Like many companies in Germany’s solar sector, IBC Solar has gone through a difficult time and restructured its business. With business picking up, the company is again hiring. “We were able to increase our sales this year and are back to about 215 employees,” says IBC Solar founder and CEO Udo Möhrstedt in an interview with pv magazine. In contrast, the German PV market continues to decline. Möhrstedt expects newly installed capacity this year to reach some 1.3 GW. "Next year, it will probably be around 1.5 to 1.7 GW.”

Möhrstedt has also observed a trend this year: At the beginning of the year the main demand was for private PV rooftop installations, while the end of the year has seen a significant increase in demand for commercial PV systems.
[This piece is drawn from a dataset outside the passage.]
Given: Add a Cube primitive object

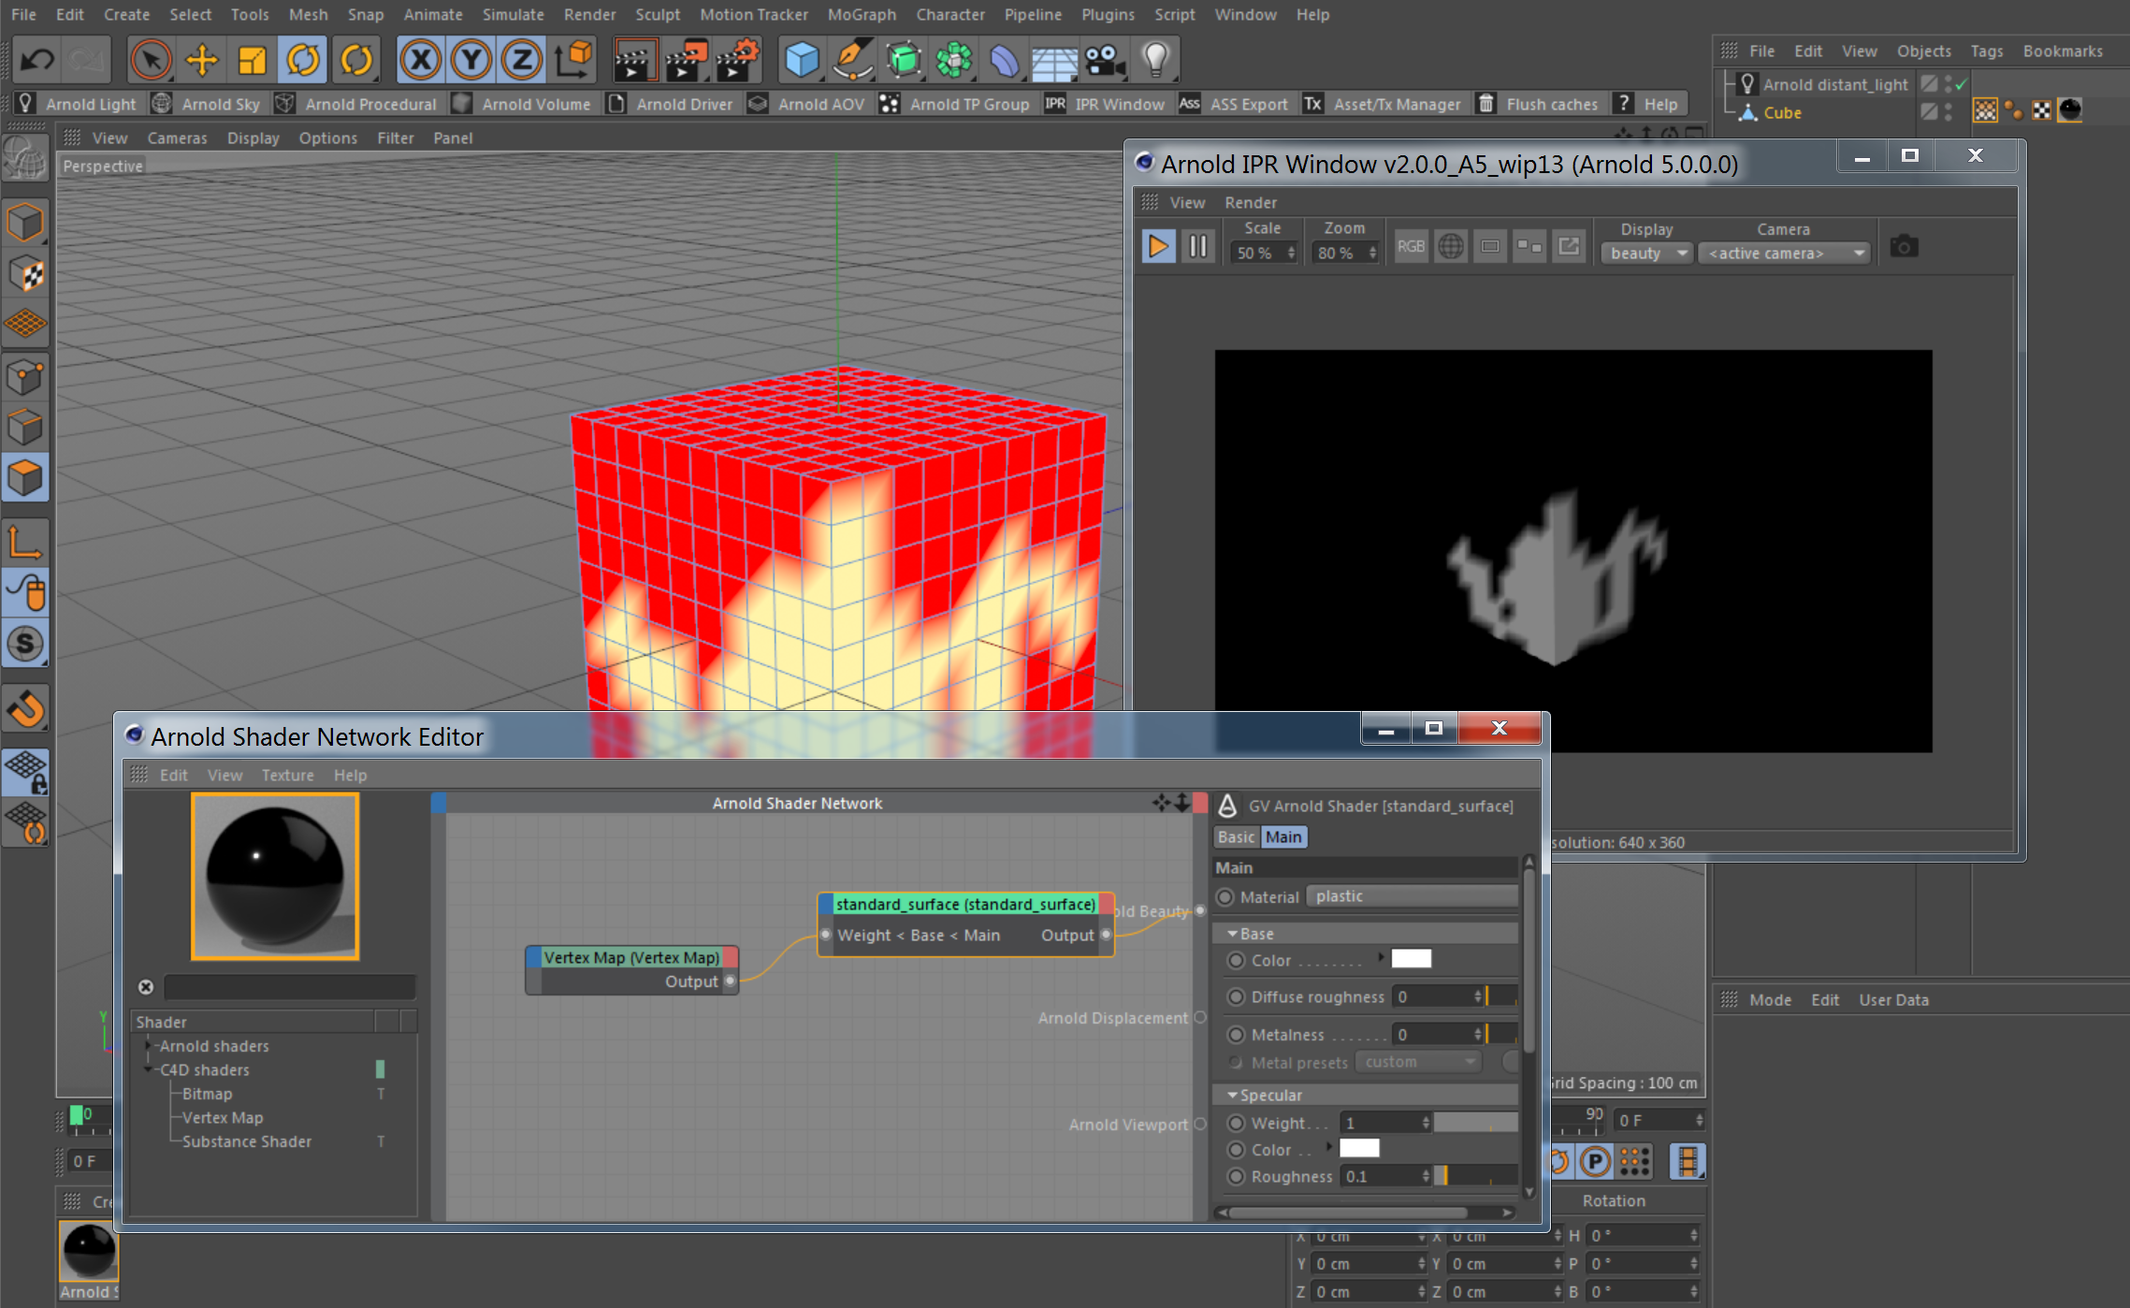Looking at the screenshot, I should tap(801, 61).
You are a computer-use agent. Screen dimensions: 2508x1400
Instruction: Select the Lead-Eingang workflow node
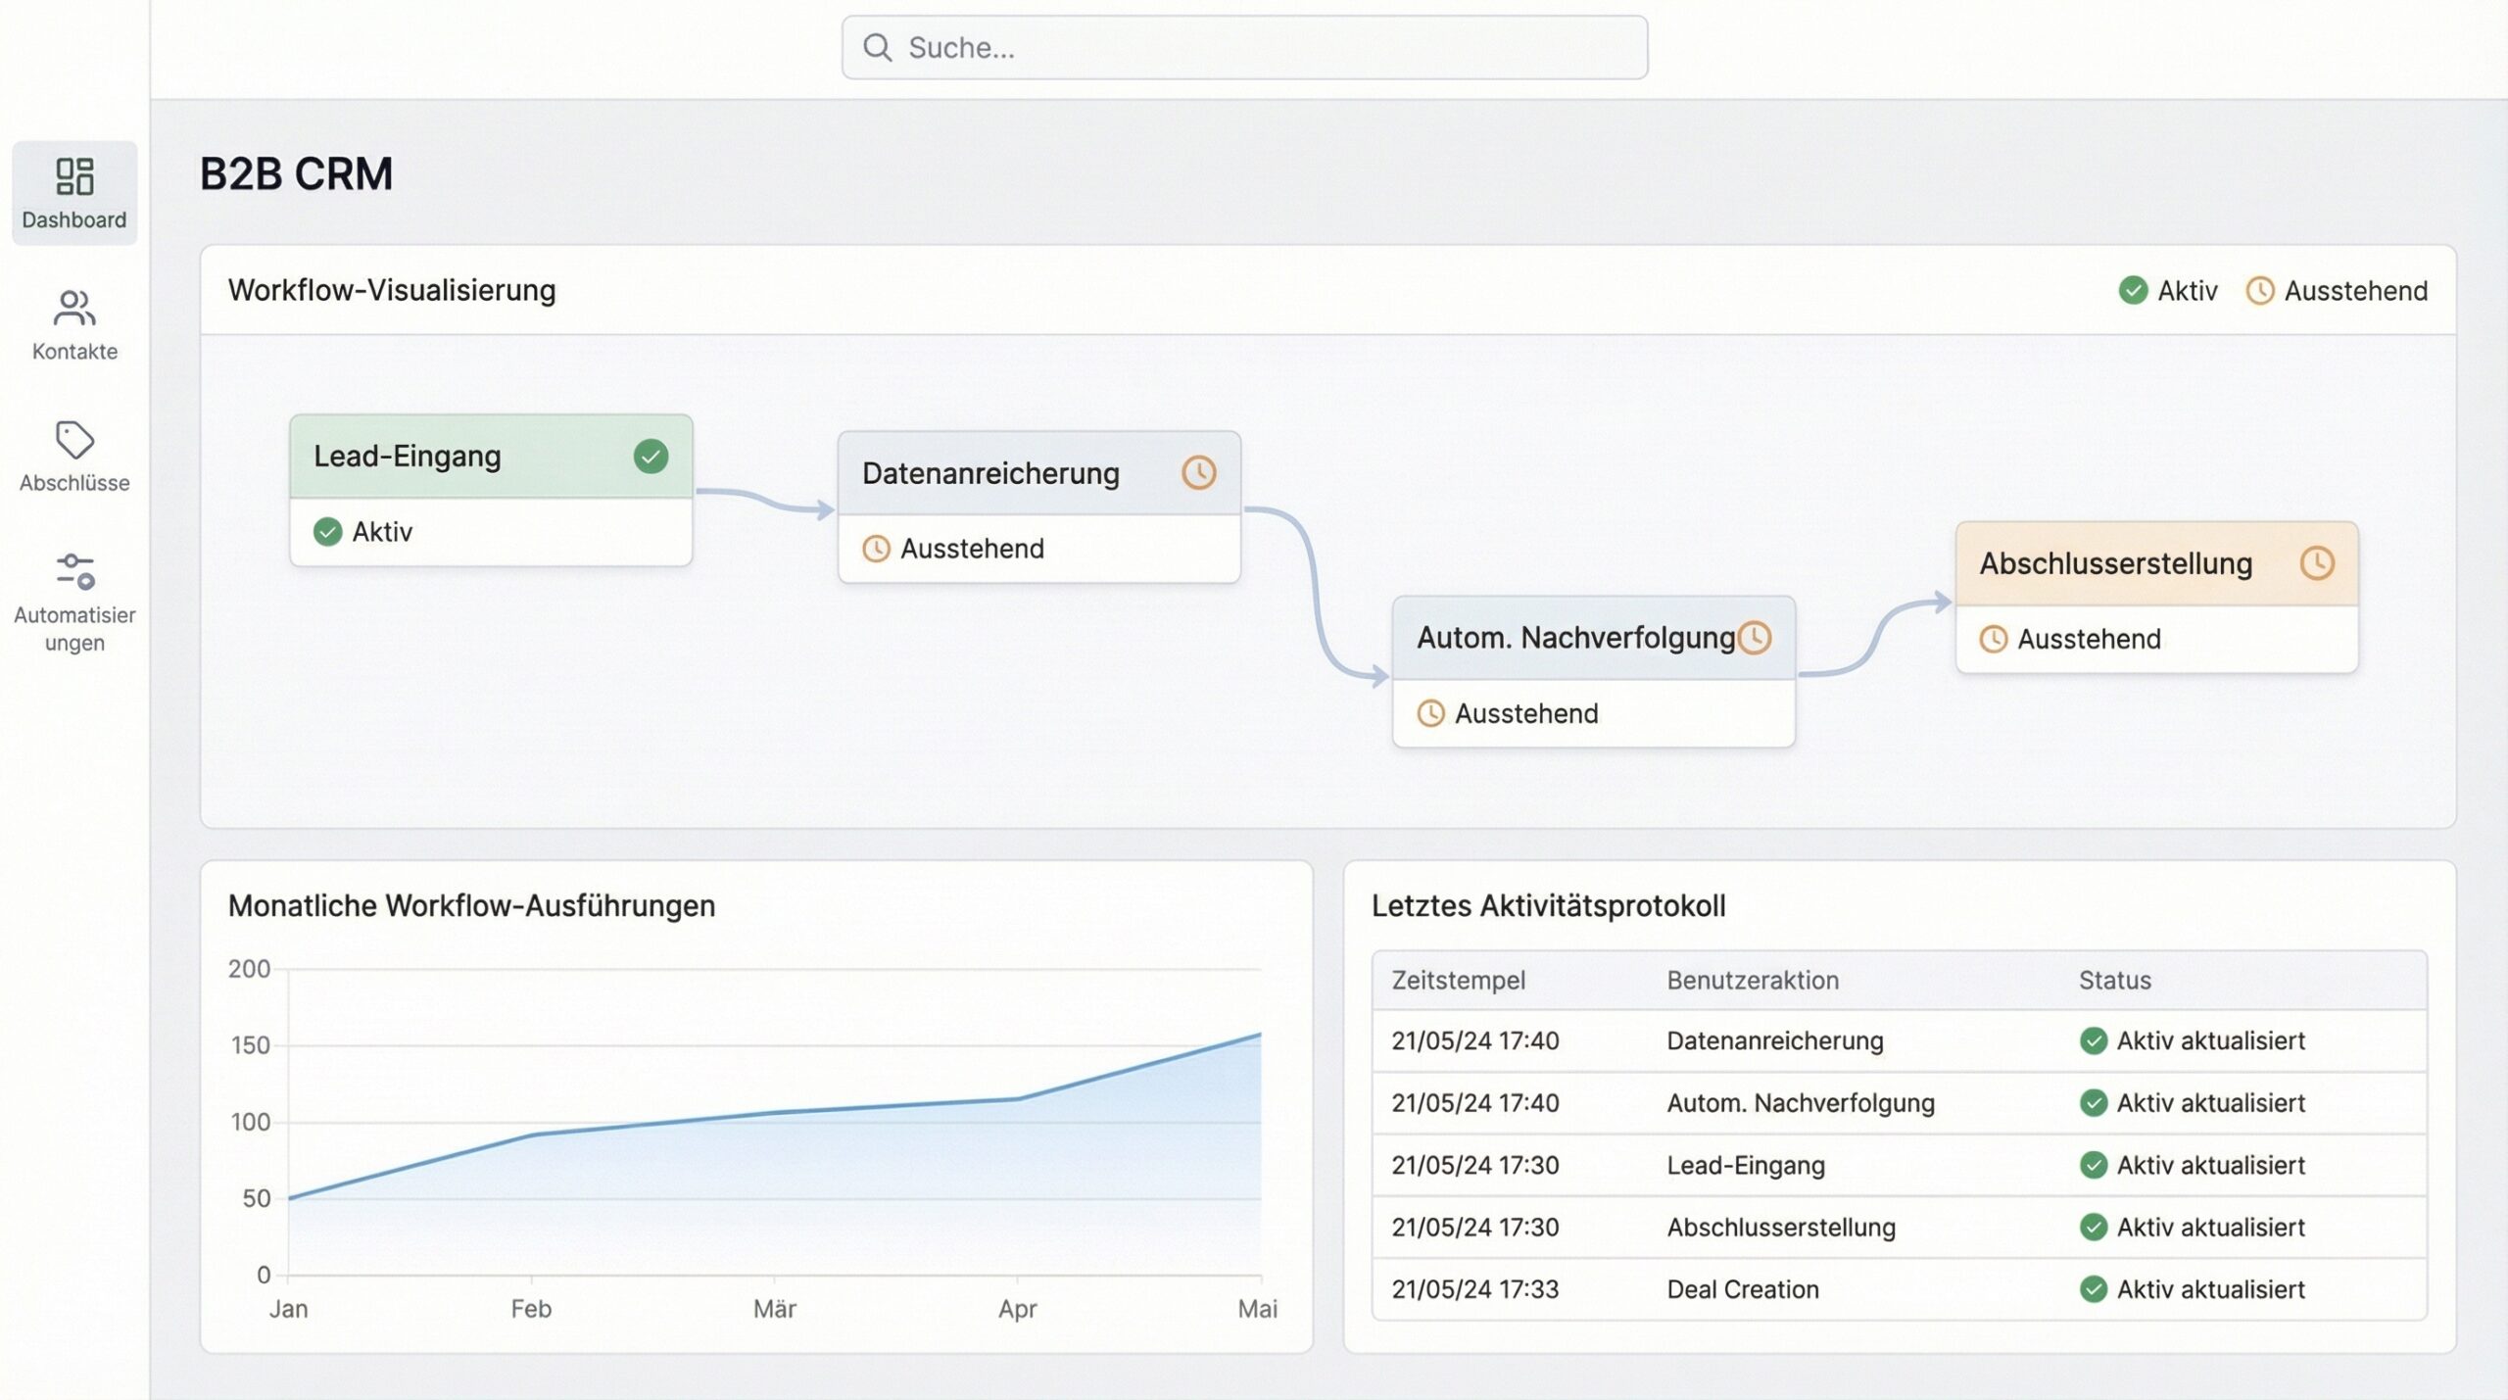point(441,456)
The ground-mounted segment is now capped by the pilot tender process. IBC Solar participated in the first two rounds, winning tenders for a total of around 11 MW. The company is also participating in the third round, which is currently taking place, says Möhrstedt. While the company will not be able to realize the recently tendered projects this year, the company has secured modules — a significant feat in view of the enormous demand from PV markets in China and the U.S. Many rivals that are hoping for PV module prices to fall in the near future may be disappointed, Möhrstedt adds.

IBC Solar is not limiting itself to Germany. The company recently entered Colombia’s PV market. IBC Solar is following two different strategies abroad. As it’s doing in Colombia, IBC Solar is expanding its sales business by working with local distribution partners. In Chile, on the other hand, the company is active in the project business. Latin America is proving an interesting market for its future business. IBC Solar is also active in the Caribbean and Mexico, Möhrstedt says. Working with a local partner is always a must, he adds.

IBC Solar has a network of some 600 specialist partners in Germany and has operations in some 30 countries around the globe with subsidiaries and partner companies.

On the domestic front, Möhrstedt says he’s not surprised by Federal Economics and Energy Minister Sigmar Gabriel’s decision not to extend the storage subsidy program backed by the KfW development bank for small PV systems beyond this year. While the Economics and Energy Ministry has been under massive pressure from conventional energy corporations, Möhrstedt points out that at the state level, storage has is being increasingly supported. Saxony, for example, became the first state to launch a storage subsidy program last year. In Bavaria, the state government recently unveiled its 10,000-house program offering support for solar plus storage systems. Other states are certain to follow suit with their own programs, he adds.